Research on red meat and health in focus

Ewan Pate
clock • 2 min read
Edinburgh City Council backs Plant Based Treaty

Edinburgh City Councils decision to endorse a Plant Based Treaty is a slap in the face for farmers.

That was the message from Perthshire South and Kinross-shire MSP Jim Fairlie after councillors in the Policy and Sustainability Committee backed a motion to refuse applications for new farms and slaughterhouses, and for the potential rollout of meat taxes, carbon labelling on foods and the introduction of meat-free days at council operated premises such as schools, hospitals, nursing homes and offices.

Edinburgh is apparently the first capital in Europe to take this stance.

The decision came on the same day that Prof. Alice Stanton presented research to the Scottish Parliament challenging a report in medical journal The Lancet which suggested minimal intake of red meat can be bad for human health.

Professor Stanton, a cardiovascular pharmacologist at the Royal College of Surgeons in Ireland, said there was little if any evidence that unprocessed red meat is associated with an increased risk to human health, and that animal sourced foods are nutrient rich relative to ultra-processed plant-based alternatives.

At a Quality Meat Scotland event in the Scottish Parliament hosted by Mr Fairlie, Prof.

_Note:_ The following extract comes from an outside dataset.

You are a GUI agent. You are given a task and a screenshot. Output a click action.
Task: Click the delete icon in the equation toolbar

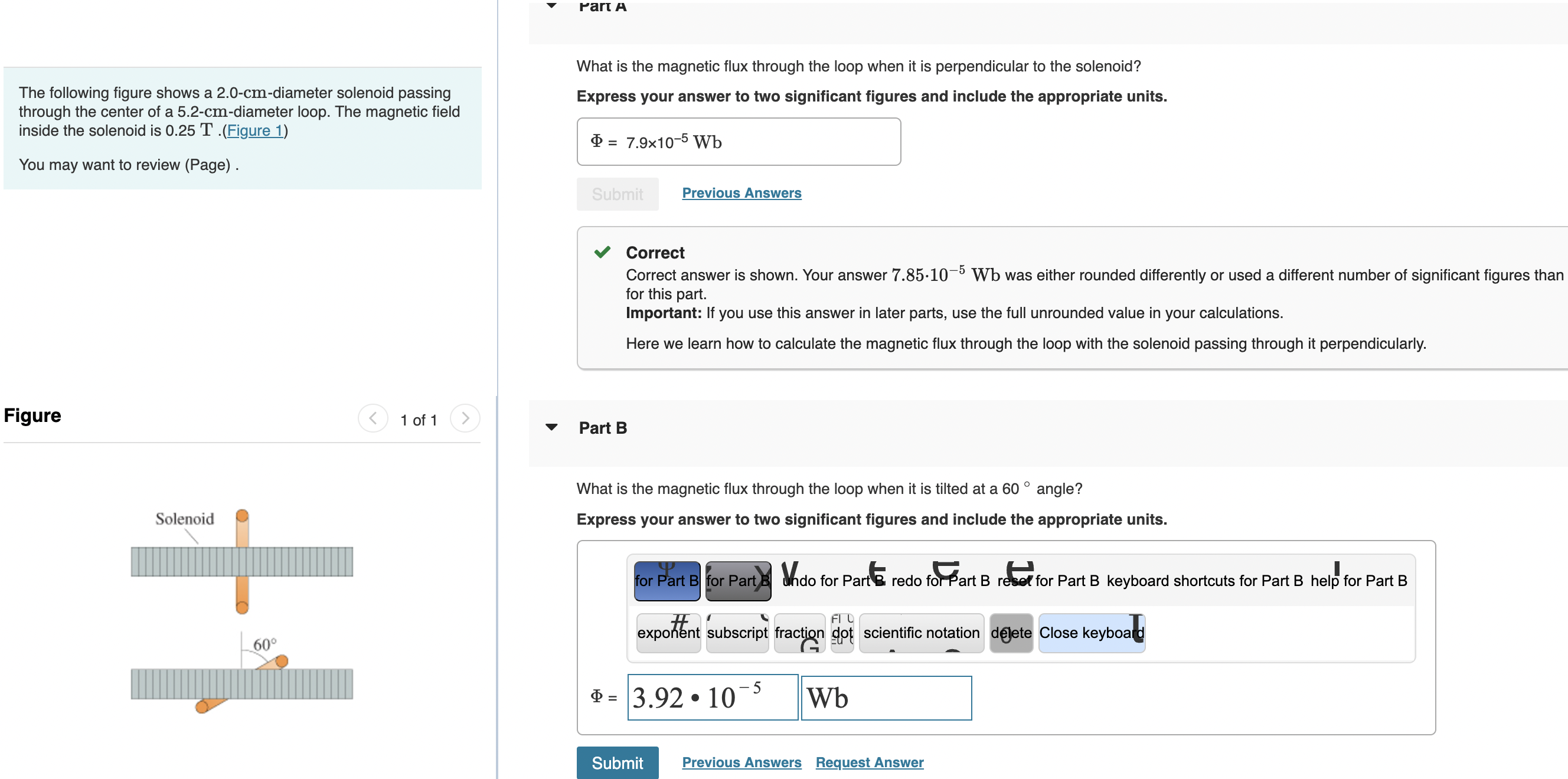pos(1010,632)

Stanton said: At least two billion of us worldwide consume enough calories but dietary quality is inadequate. What is missing are key amino acids, vitamins and minerals, all of which are naturally present in animal sourced foods.

Consumption of meat, dairy, seafood and eggs, as part of a healthy balanced diet is key. If we try to replace nutrient rich animal sourced foods with plant-based ultra-processed foods, which are filled with excess calories, sugar, salt and multiple cosmetic additives, we are very likely to harm human health."

Commenting on the Edinburgh City Council decision, Mr Fairlie said: Prof Stantons research proves that nutrient-rich animal sourced foods are a vital component of our diets, and it is hugely concerning that city-based councillors are moving towards banning them as an option across Scotlands capital.

This decision is a slap in the face for Scotlands farmers who are doing a fantastic job of producing sustainable food, and are continually adopting updated measures to protect and enhance our countryside.

Whilst I understand why councillors have been attracted to siding with what they believe to be an environmentally conscious and progressive position there is more than meets the eye to their motion, he said, adding he would be happy to share the research and meet with them to discuss Scottish farming.